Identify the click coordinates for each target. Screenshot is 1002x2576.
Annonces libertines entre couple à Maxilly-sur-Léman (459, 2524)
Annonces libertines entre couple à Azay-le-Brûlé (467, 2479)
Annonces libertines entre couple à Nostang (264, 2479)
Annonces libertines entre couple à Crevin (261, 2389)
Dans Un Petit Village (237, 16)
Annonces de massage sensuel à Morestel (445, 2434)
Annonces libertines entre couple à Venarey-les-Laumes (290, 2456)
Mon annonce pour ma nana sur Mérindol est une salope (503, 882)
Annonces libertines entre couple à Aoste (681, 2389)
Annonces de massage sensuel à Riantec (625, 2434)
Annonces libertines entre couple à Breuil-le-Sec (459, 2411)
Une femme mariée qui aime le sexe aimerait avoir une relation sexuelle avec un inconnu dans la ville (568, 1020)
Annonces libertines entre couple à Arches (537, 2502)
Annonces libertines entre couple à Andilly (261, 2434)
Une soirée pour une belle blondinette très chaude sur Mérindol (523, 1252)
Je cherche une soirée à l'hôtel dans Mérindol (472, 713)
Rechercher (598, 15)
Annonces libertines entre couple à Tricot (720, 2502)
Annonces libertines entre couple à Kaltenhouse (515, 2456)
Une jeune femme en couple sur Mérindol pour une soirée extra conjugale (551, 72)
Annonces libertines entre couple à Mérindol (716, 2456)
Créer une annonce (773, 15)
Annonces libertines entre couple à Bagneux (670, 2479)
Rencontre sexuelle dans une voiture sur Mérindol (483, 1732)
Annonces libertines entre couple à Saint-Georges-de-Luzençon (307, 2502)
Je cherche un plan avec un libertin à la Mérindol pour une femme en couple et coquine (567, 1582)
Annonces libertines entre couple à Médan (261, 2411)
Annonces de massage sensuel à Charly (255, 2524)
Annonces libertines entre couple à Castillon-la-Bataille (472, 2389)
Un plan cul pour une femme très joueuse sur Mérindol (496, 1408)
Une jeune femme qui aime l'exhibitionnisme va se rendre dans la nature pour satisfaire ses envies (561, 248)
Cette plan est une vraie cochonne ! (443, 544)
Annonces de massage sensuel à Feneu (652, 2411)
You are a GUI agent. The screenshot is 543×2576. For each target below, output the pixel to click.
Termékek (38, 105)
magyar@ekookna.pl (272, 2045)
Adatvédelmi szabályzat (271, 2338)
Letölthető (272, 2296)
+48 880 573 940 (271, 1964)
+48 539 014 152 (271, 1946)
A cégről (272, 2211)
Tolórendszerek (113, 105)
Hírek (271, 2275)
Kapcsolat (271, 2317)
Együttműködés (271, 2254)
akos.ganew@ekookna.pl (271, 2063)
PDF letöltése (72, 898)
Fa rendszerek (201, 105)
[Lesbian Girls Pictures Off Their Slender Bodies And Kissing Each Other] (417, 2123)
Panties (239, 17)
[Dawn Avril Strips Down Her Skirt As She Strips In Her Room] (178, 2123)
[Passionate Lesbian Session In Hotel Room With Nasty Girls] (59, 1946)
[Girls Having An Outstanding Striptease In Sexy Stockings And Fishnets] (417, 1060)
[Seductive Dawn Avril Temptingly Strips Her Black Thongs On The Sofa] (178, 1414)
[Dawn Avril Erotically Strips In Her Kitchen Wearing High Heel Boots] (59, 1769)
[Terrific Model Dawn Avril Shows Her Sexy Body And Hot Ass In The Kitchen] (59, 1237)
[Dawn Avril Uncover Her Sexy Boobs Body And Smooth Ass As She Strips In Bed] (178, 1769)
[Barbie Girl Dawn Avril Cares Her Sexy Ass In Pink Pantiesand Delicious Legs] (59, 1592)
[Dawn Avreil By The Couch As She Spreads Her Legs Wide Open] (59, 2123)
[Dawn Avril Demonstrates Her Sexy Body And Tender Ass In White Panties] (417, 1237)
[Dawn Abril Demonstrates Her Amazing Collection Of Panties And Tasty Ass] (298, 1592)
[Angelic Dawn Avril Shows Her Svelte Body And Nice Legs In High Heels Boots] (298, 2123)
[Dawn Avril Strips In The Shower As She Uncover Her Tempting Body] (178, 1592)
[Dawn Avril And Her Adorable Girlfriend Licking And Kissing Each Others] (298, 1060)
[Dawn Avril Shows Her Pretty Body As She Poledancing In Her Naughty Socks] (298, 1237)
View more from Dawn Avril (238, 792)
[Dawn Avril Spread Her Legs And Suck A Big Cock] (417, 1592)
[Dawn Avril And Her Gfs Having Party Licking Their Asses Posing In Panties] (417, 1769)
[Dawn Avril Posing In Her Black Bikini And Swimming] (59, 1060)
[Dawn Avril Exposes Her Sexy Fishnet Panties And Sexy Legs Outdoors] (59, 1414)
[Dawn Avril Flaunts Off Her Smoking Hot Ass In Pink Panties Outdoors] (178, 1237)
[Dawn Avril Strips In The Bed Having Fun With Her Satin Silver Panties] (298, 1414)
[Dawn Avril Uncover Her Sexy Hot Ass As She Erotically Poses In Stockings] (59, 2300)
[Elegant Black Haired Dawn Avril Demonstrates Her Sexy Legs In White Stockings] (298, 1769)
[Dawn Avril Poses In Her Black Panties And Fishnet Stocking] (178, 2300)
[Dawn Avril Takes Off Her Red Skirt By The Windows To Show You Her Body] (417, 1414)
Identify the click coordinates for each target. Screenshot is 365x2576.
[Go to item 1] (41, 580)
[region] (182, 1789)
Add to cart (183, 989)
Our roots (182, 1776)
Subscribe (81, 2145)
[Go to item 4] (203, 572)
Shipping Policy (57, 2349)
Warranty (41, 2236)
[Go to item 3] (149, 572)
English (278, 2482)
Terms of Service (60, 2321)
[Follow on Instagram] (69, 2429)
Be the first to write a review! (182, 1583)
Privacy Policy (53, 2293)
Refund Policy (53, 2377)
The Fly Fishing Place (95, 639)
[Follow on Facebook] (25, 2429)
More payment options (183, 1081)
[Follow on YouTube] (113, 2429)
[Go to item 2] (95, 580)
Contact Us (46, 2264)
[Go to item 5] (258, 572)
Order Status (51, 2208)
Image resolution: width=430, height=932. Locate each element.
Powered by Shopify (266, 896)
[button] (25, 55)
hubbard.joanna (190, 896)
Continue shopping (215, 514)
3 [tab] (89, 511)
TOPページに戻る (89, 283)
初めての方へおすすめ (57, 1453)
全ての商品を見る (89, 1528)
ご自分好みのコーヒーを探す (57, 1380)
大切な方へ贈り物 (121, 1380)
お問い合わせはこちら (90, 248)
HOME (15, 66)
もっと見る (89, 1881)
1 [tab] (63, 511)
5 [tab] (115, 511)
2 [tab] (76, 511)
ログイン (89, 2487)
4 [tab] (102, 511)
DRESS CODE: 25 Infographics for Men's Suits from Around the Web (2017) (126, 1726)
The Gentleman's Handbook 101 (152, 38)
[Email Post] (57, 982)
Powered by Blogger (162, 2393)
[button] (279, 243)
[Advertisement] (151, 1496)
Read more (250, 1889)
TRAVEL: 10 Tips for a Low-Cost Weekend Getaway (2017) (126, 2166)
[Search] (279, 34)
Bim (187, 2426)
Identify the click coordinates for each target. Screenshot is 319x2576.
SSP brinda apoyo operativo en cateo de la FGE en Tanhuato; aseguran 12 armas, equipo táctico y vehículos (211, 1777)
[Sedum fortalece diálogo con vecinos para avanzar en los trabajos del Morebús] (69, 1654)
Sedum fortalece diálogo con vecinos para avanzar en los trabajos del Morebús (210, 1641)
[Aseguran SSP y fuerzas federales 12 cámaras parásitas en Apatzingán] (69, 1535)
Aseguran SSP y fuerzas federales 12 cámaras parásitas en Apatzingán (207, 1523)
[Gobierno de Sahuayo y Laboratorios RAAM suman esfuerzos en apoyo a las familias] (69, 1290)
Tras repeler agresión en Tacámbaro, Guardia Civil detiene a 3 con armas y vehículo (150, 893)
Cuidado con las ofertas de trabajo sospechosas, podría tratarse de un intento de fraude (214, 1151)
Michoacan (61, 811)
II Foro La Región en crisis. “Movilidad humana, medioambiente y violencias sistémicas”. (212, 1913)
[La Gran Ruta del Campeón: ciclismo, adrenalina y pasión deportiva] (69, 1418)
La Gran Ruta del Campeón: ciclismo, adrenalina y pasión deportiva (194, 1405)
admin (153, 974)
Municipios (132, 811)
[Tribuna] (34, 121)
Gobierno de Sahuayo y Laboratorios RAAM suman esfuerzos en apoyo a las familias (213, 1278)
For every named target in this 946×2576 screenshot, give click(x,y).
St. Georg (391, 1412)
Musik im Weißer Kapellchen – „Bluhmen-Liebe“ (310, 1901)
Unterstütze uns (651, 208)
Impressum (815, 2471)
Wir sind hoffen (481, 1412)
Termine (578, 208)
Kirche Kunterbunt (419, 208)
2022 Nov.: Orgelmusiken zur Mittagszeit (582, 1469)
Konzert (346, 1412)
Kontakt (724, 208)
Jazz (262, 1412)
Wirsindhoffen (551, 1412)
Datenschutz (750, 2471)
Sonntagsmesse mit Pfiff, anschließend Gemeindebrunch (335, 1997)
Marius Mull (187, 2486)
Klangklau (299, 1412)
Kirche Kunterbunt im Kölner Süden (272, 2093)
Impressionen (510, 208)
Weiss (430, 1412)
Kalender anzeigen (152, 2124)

——

The problem: In the listing above, find the line with "[Elegant Black Haired" and the line with "Screenshot is 365x2576."; output exactly those lines and all lines between them.

Finished task:
[Elegant Black Haired Dawn Avril Demonstrates Her Sexy Legs In White Stockings] (298, 1769)
[Dawn Avril Poses In Her Black Panties And Fishnet Stocking] (178, 2300)
[Dawn Avril Takes Off Her Red Skirt By The Windows To Show You Her Body] (417, 1414)
Identify the click coordinates for each target. Screenshot is 365x2576.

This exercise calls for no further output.